Estamos caminhando cada vez mais para sermos agnósticos em relação a plataformas. Nós não estamos no ramo da impressão de jornal nem no de produção digital, estamos no ramo da distribuição de conteúdos confiáveis. Se isso é em papel, mobile, desktop, enfim, no que quer que seja, é secundário. Nós precisamos estar presentes, cada vez mais. Os jornais, talvez como nenhum outro veículo, estão presentes em plataformas tão distintas para atender ao público da maneira mais conveniente. Se ele está com tempo e disposição para ler um jornal em papel, ok. Se ele tem um minuto na fila do elevador para acessar mobile, perfeito. Se ele quer fazer uma leitura extensa no travesseiro com o tablet à noite, estamos presentes também. Não cabe a nós dizermos qual a melhor plataforma. Quem decide isso é o público. Às vezes, o que é mais conveniente de manhã, não é ao meio-dia ou à noite. Têm alguns veículos que nasceram digitais e não atendem todo o público, já que tem uma parte que ainda prefere o conteúdo impresso. 

Publicidade
Conseguir saber como a gente vai pagar a conta é quase um subproduto do desafio principal que é o mercado e o público perceberem que no campo dos jornais e dos veículos profissionais de comunicação é uma natureza diferente.

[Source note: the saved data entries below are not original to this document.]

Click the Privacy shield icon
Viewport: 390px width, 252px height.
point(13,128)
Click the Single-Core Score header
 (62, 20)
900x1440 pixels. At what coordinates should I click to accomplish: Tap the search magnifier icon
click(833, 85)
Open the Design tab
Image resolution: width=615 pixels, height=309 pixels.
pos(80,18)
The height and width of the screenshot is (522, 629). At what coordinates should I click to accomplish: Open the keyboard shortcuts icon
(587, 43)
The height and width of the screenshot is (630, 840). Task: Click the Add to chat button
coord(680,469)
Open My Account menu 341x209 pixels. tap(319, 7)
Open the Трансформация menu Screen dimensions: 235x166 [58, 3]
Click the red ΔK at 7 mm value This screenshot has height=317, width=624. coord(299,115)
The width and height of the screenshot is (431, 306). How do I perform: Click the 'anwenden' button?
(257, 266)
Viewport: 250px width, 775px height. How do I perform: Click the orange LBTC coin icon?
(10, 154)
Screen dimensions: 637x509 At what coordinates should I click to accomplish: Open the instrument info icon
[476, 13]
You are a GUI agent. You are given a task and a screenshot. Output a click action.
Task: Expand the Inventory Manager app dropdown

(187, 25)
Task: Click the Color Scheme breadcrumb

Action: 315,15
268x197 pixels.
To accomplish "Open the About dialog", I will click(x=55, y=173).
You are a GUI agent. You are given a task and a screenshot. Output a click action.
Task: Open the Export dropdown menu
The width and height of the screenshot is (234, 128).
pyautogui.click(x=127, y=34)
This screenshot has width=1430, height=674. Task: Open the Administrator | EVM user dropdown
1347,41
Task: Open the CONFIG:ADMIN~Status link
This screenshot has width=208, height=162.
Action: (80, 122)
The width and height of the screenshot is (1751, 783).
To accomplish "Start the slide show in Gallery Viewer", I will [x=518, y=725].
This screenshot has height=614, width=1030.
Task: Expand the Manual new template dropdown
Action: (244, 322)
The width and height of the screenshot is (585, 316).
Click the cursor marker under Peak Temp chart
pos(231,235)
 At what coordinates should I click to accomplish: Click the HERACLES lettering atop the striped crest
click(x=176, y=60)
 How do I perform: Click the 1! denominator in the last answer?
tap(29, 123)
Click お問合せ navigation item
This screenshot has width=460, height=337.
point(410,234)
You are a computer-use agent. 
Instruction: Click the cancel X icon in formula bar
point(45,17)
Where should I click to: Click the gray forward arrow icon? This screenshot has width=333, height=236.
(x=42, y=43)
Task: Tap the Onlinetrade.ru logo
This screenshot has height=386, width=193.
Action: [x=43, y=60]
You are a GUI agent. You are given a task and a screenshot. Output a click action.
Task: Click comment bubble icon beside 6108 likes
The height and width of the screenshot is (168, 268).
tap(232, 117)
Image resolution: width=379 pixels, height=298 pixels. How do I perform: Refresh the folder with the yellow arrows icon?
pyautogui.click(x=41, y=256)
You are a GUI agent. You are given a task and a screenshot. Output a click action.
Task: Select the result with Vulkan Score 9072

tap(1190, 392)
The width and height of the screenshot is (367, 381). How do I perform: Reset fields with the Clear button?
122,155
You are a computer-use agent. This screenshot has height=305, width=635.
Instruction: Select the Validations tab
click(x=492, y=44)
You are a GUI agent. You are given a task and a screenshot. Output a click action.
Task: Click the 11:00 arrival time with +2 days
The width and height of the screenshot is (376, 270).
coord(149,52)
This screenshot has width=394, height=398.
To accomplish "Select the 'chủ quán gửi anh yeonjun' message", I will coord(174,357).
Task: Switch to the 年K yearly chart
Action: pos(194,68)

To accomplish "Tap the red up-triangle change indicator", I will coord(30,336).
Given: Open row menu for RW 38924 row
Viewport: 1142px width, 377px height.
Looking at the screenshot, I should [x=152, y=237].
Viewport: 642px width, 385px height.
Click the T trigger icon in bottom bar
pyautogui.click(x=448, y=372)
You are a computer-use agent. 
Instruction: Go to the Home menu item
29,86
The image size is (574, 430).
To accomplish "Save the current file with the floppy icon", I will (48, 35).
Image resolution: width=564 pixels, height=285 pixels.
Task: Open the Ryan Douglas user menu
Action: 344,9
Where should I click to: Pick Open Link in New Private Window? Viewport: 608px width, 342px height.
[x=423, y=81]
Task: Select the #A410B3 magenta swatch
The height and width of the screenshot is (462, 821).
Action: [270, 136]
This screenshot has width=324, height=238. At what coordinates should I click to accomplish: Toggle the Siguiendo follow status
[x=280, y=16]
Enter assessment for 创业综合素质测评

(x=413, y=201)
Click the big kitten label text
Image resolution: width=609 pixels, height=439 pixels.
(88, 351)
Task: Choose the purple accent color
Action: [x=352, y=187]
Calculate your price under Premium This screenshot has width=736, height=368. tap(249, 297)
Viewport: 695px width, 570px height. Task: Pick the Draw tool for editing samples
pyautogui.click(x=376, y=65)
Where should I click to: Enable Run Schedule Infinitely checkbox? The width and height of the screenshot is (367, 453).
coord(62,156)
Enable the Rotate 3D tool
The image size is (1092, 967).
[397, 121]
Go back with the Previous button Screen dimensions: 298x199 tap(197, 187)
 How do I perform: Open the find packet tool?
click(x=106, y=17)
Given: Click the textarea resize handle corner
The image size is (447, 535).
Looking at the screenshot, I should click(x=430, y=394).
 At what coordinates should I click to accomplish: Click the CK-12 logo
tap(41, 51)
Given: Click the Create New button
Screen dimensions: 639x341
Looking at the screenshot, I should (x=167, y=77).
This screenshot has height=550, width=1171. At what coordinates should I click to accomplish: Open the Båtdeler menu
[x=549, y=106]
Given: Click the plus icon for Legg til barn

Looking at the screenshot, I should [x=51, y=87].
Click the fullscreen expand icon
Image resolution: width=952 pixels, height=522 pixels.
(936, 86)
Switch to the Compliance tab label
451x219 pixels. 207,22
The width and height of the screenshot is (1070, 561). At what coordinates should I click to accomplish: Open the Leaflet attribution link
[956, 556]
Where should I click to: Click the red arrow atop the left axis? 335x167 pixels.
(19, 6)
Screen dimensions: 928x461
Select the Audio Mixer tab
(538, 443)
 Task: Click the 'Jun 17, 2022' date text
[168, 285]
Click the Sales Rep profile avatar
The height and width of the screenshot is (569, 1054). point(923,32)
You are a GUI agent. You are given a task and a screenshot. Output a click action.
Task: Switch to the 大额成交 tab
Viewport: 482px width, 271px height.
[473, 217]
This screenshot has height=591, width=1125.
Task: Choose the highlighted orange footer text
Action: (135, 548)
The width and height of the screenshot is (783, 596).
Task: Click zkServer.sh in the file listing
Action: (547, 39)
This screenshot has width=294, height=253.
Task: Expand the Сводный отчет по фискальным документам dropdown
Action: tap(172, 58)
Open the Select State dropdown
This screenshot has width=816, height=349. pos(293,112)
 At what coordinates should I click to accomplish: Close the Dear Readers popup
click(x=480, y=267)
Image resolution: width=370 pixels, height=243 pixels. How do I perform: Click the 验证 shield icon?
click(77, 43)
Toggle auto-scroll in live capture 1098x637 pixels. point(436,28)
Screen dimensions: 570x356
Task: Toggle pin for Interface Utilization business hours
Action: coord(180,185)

Aqui tem muito mais valor do que uma desinformação transferida em redes sociais ou blogs. O primeiro desafio é deixar claro para o mercado que isso tem um valor diferente. Segundo é a nossa capacidade de gerar essas receitas, não de uma maneira de oposição às redes sociais, mas de maneira complementar. Nenhuma marca consegue se construir com reputação, imagem e credibilidade abdicando de mídias como jornal, revista rádio e TV. Nós somos os que mais se associam à credibilidade. Hoje a vida ficou muito complicada para quem lida com investimento publicitário porque tem de acertar na complementariedade. Você tem uma série de alternativas que antes não tinha. Abrir mão desse posicionamento obrigatório nas mídias jornal, revista, rádio e televisão é abdicar da construção da reputação, e a marca não vai conseguir executar nada no digital. Não vai conseguir estabelecer uma relação de confiança duradoura de valorização da marca. É isso que o mercado está começando a entender que são coisas complementares e não excludentes. 

Confiança
A grande disputa hoje é por atenção, mas não basta só disputar a atenção. É preciso ganhar a confiança. Se a marca não conseguir isso não adianta e, nesse sentido, os jornais continuam uma fortaleza. Mesmo marcas puramente digitais com frequência fazem campanhas nos jornais, sobretudo nos Estados Unidos e na Europa. Nada transfere mais reputação e credibilidade do que o jornal, na plataforma que for, do papel à marca do veículo na rede social. 

Custo
Temos o desafio de mostrar para o mercado e para o anunciante que este jornalismo tem um custo mais alto e precisa de profissionais mais qualificados, independentes, com informação adequada. Ao mesmo tempo, não precisamos fazer um investimento milionário em toda notícia. O que cada veículo deve identificar é aquilo em que ele pode ser melhor e perseguir este objetivo. Qualidade não se compra em prateleira, mas se constrói no dia a dia, com ética, com conceitos modernos de gestão, com profissionais talentosos, o que não necessariamente é caro. É profissionalismo e as empresas de comunicação no Brasil têm.

 

Recessão
Existe um impacto da recessão em todos os setores. Os veículos são muito sensíveis ao PIB (Produto Interno Bruto), mas, ao mesmo tempo que se cortam determinadas funções, crescem outras. Tem áreas novas, focadas em digital, em métricas, em análise, que não existiam há 15 anos. No fundo é uma espécie de compensação. Há esforços para que talentos que fazem a diferença sejam preservados. Aqueles que vão além da mera transmissão da notícia, que virou uma commodity. A gente precisa de profissionais que agreguem, que acrescentem, que trabalhem o porquê e o como, e não apenas o quê.  

Relações
Se você pegar veículos exclusivamente digitais, que a idade média da redação é 23 anos, a tendência é que sejam excessivamente superficiais, sem uma capacidade de olhar além, que a experiência traz. Essa troca (entre gerações) está na raiz da credibilidade. Estamos no ramo de vender credibilidade e entregar confiança. As relações entre as empresas e as pessoas vão se dar cada vez menos por leis, decretos e cada vez mais na confiança, na reputação. Eu faço ou não um negócio baseado na reputação do restaurante, do hotel, por exemplo. A gênese dos jornalistas profissionais é a confiança. 

ANJ
A entidade é muito bem gerida historicamente e, por ser jornalista de formação, meu foco vai ser jornalismo profissional como grande valor junto ao público e mercado. Um aspecto muito relevante, que está na origem da ANJ, é a defesa da liberdade de expressão e da integridade dos profissionais de comunicação. 

Campanha
Estamos agora fazendo uma campanha muito positiva que defende que nunca se leu tanto jornal. Nizan Guanaes foi o grande inspirador. Estamos mantendo este espírito e vamos discutir agora o que vamos fazer na sequência. Nós acreditamos muito em publicidade como formador de posicionamento.